Redman

by Richard L. Dieterle


Redman is a spirit being whose body is completely red in color. He is almost certainly the same as the Chief of the Heroka. He lives inside the Red Hill (Necedah) near the Wisconsin River, and there he still exerts his powers for those who seek his blessings.
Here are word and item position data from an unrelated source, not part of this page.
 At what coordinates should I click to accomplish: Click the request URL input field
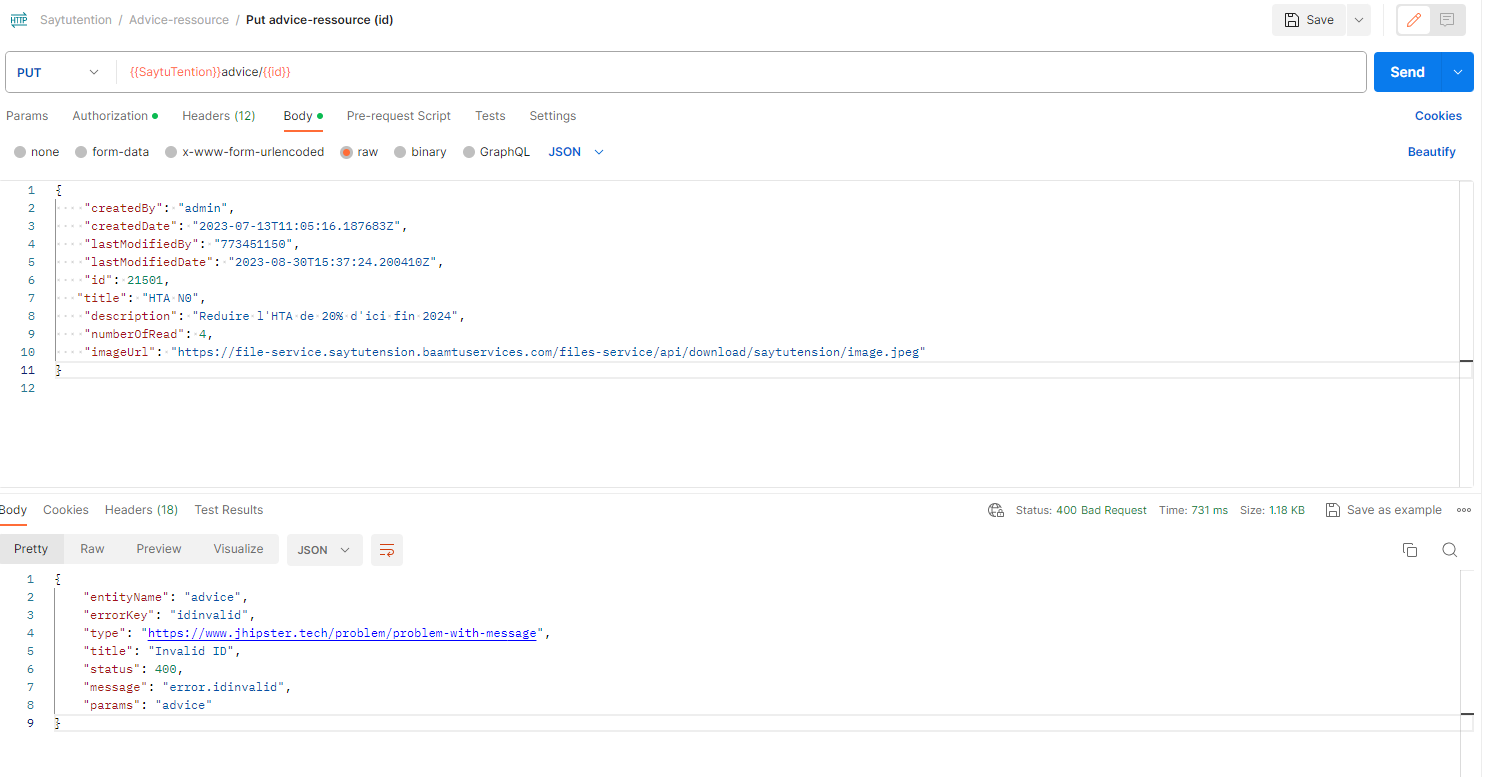tap(740, 72)
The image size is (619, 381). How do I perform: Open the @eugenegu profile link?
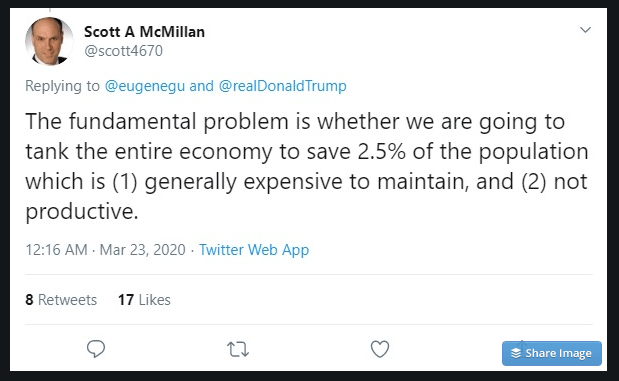144,86
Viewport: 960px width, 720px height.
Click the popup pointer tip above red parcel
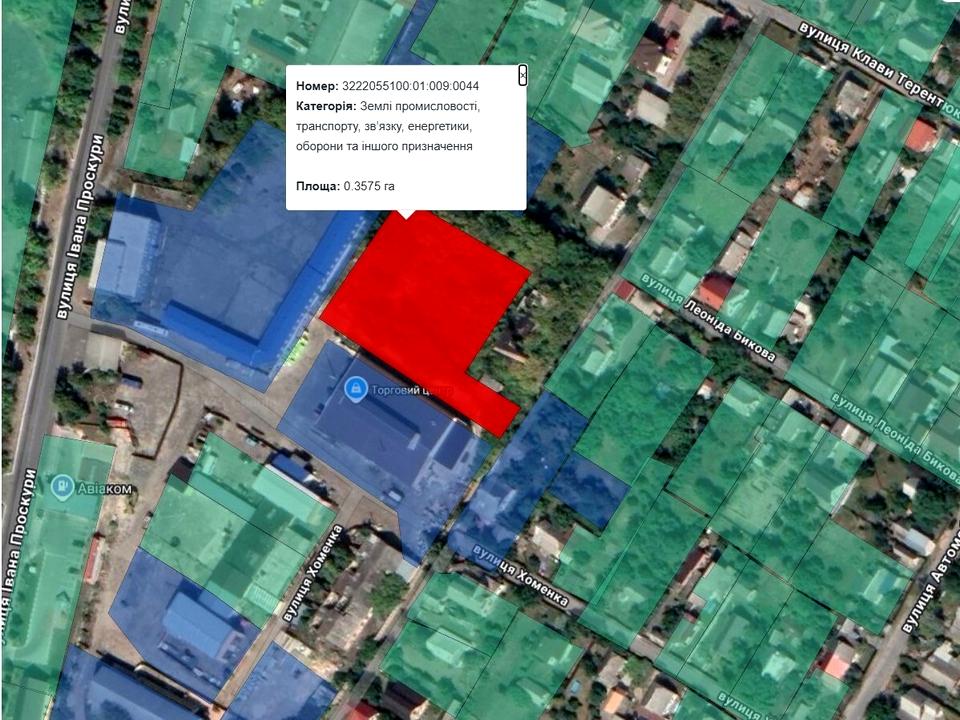click(406, 215)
Redman's wife deliberately caused her husband to lose his ability to hunt, so he had to shoot her to save his children from starvation. Her brothers came to avenge her only to fall to Redman one at a time, except for her fourth brother. This last, whose body was inlaid with flint, decapitated Redman and kept his head in the fireplace of his lodge where he made sure that the fire was kept well stoked. Redman's body wandered about without a head on the road around Red Hill, gradually weakening as time dragged on. In the meantime, his (grand-)children married into the family of their mother without knowing it. The daughter of Redman's daughter was at her grandfather's lodge when she saw Redman's head in the fire. She and her husband, who was innocent of any knowledge of Redman's presence in the fire, pulled the head out. They had the body brought to them and rejoined Redman's head to it by a reviving sweat bath. The old man who killed him was smashed to pieces by Hare or turned into an owl by his paternal grandson, one of the clan of forked men. Redman revived those who had been killed, including his wife, and became Chief of the Heroka, a diminutive race of spirits who possess infallible powers with bows and arrows.1

In another waiką we encounter what must be a symbolic counterpart to Redman. An old man who is said to have the spirit nature of a hįca owl has a forked man for a grandson. Thus he would seem to be the same as the grandfather Owl Spirit whose body is made of flint and whose grandson is also a forked man. In the other story, they encountered a giant red man who stands in the sea. They kill him and eat his decapitated head.2

Since we learn elsewhere that the Chief of the Heroka is Redhorn, we must conclude that Redman and Redhorn are one and the same.3


Links: Heroka, The Redhorn Panel of Picture Cave. An American Star Map, The Forked Man, Hare, Owls, Flint.


Stories: in which Redman is a character: The Red Man, The Chief of the Heroka, cf. Wears White Feather on His Head; featuring the Heroka as characters: The Chief of the Heroka, The Red Man, The Oak Tree and the Man Who was Blessed by the Heroka, The Baldheaded Warclub Origin Myth, Little Human Head, Morning Star and His Friend, The Claw Shooter, Redhorn's Sons, The Origins of the Milky Way; in which the Forked Man is a character: The Red Man, The Chief of the Heroka, The Spirit of Gambling, Wears White Feather on His Head; in which owls are mentioned: Crane and His Brothers, The Spirit of Gambling, Eats the Stinking Part of the Deer Ankle, The Chief of the Heroka, Partridge's Older Brother, Waruǧábᵉra, Wears White Feather on His Head, Old Man and Wears White Feather, The Annihilation of the Hocągara, The Green Man; about bodiless heads: Hare Visits the Bodiless Heads, Little Human Head, Bluehorn's Nephews, The Red Man, The Chief of the Heroka.


Themes: a spirit is of a red color: Wears White Feather on His Head, The Red Man, The Chief of the Heroka.


Genealogy: Red Man.


Notes

1 Paul Radin, "The Red Man," Winnebago Notebooks (Philadelphia: American Philosophical Society) #6: 1-72; Paul Radin, "The Chief of the Heroka," Winnebago Notebooks (Philadelphia: American Philosophical Society) Notebook #33: 1-66.

2 Paul Radin, "Wears White Feather on His Head," Winnebago Notebooks (Philadelphia: American Philosophical Society) #4: 1-50.

3 Paul Radin, "Redhorn's Nephews," Winnebago Notebooks, Freeman #3860 (Philadelphia: American Philosophical Society, 1908-1913) Winnebago IV, #7, Story 7a.